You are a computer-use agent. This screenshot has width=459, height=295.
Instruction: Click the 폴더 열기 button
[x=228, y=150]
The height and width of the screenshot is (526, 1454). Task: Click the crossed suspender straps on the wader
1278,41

****

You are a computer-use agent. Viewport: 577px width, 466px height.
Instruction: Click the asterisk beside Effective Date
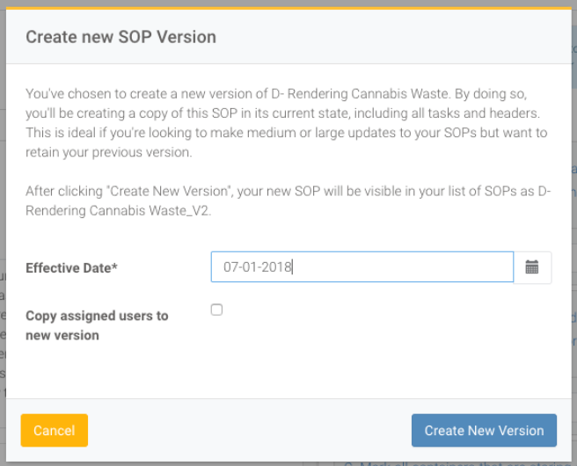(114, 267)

****

Working from the listing above, pick out every line that has "computer" and copy it.

You are a computer-use agent. This screenshot has width=459, height=295.
You are a computer-use agent. Viewport: 577px width, 466px height.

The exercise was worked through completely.